### Texto extraído
La voluntaria les ofrece formación y pasantías de apoyo: “Me interesaba quitarlos de ahí porque no estudian”. Calusi tiene 54 años y hace 30 vio cómo algunos de sus amigos se engancharon. Entonces, “desconocías los peligros”. A los siguientes los educaron en eso, pero cuenta que las nuevas generaciones no saben nada y vuelven a caer. Proceden de familias desestructuradas, explica, con tutores que no quieren aceptarlo: “El padre de una niña se enteró y está en un centro de menores”. Los demás están todo el día en la calle. Sin control.
Desde Aclad (Asociación Ciudadana de Lucha contra la Droga), su gerente Miguel Plaza lo confirma. Cada vez aparecen por la puerta a edades más tempranas, “chicos escolarizados” que aún no se han desarrollado ni intelectual ni físicamente y esto “es lo más preocupante. Además, las sustancias son más potentes que hace años”. De ahí que vayan a implantar más servicios de tarde, compatibles con el horario escolar. La mayoría acuden a la unidad especial movidos por la presión que reciben en casa, “sus padres los ven alterados y van”. Plaza alerta del desconocimiento y la facilidad para conseguir cualquier tipo de sustancia: “Internet es un servicio a la carta”.
El responsable señala que se está tratando de formar, pero recuerda que las adicciones nunca desaparecerán. Evolucionan y colectivos como Aclad se adaptan a lo nuevo. Y actúan. A punto de publicar la memoria de 2018, indica que los enganchados a la heroína son residuales: “Para constatar el repunte, hace falta tiempo” porque de los primeros consumos hasta que llegan, transcurren meses”. Para eso, tienen que cambiar sus circunstancias sociales. Cuando el entorno se vuelve hostil, piden ayuda en Aclad o en Fundación Érguete, donde se dieron algunas altas por consumo de heroína, pero, sobre todo, por cocaína inyectada. Ellos son los únicos que recogen jeringuillas y dejan kits con ácido y otros materiales por toda la ciudad.
Dicen que, aún así, la mayor parte se pincha en casa “es gente invisible, aunque en la calle hay más presencia desde hace tres años”.
El 80% tiene entre 30 y 45 años y una capacidad adquisitiva muy limitada. Ayudas como la Risga les permiten tener una vivienda. Son policonsumidores reenganchados y con problemas familiares. Ya hablaron con el servicio de limpieza municipal y “los empleados han hecho un cursillo para poder retirar las agujas”. El año pasado sumaron 20 o 25 altas, en lo que va del año ya son doce los nuevos. El 50% consumían drogas duras. La historia se repite.

### Filas

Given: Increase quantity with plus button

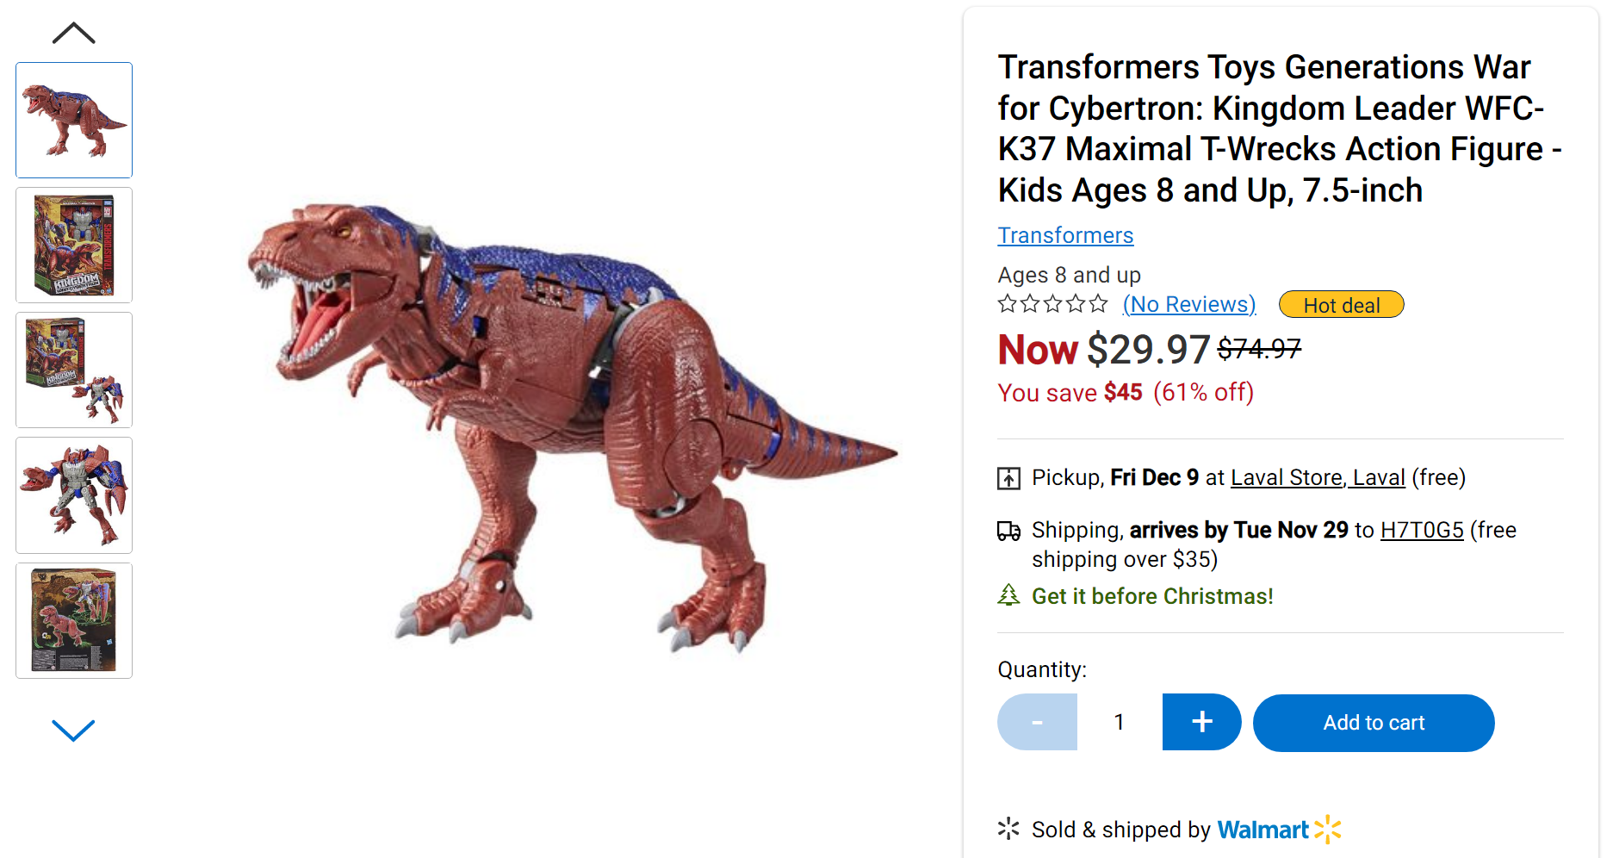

--

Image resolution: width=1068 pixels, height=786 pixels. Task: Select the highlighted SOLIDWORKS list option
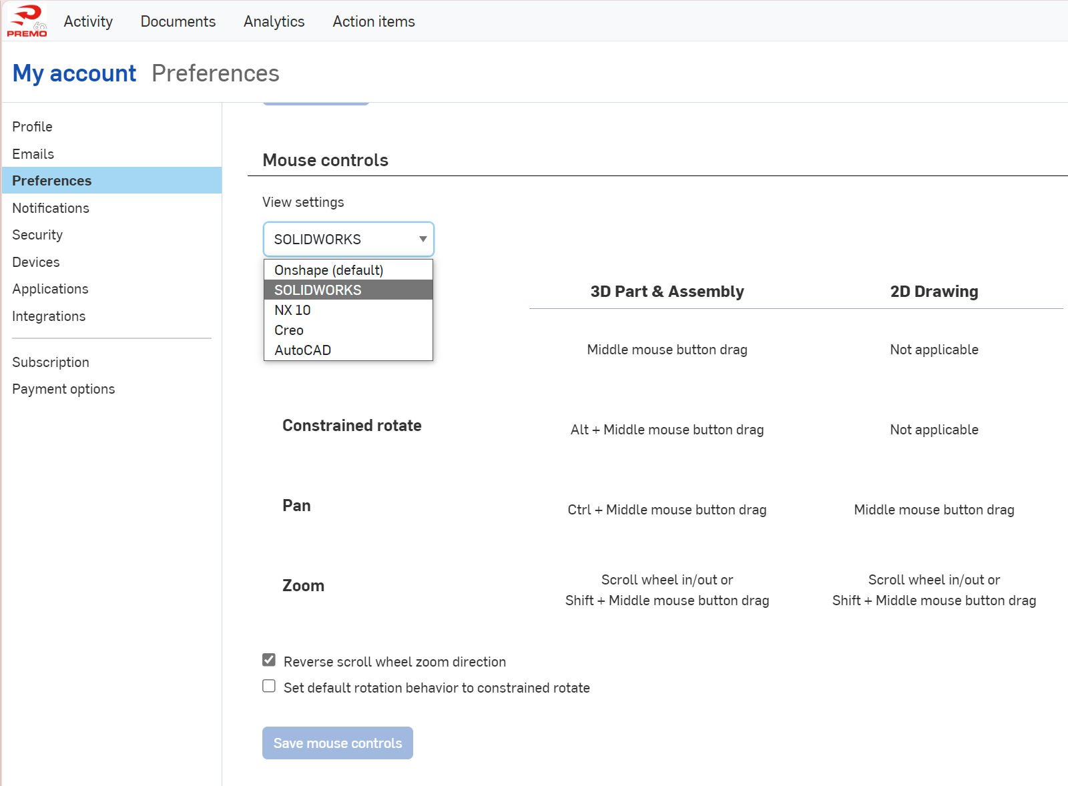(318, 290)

### Qué harás
- a) Reproduce palabra por palabra el pasaje del texto extraído que va desde "El responsable señala" hasta "toda la ciudad.", ambos incluidos.
- b) En el texto extraído, ¿por qué afirma el gerente de Aclad que hace falta tiempo para constatar el repunte de la heroína?

### Respuestas
- a)
El responsable señala que se está tratando de formar, pero recuerda que las adicciones nunca desaparecerán. Evolucionan y colectivos como Aclad se adaptan a lo nuevo. Y actúan. A punto de publicar la memoria de 2018, indica que los enganchados a la heroína son residuales: “Para constatar el repunte, hace falta tiempo” porque de los primeros consumos hasta que llegan, transcurren meses”. Para eso, tienen que cambiar sus circunstancias sociales. Cuando el entorno se vuelve hostil, piden ayuda en Aclad o en Fundación Érguete, donde se dieron algunas altas por consumo de heroína, pero, sobre todo, por cocaína inyectada. Ellos son los únicos que recogen jeringuillas y dejan kits con ácido y otros materiales por toda la ciudad.

- b) Porque desde los primeros consumos hasta que los consumidores llegan a la asociación transcurren meses. Para acudir, tienen que cambiar sus circunstancias sociales, y piden ayuda cuando el entorno se vuelve hostil.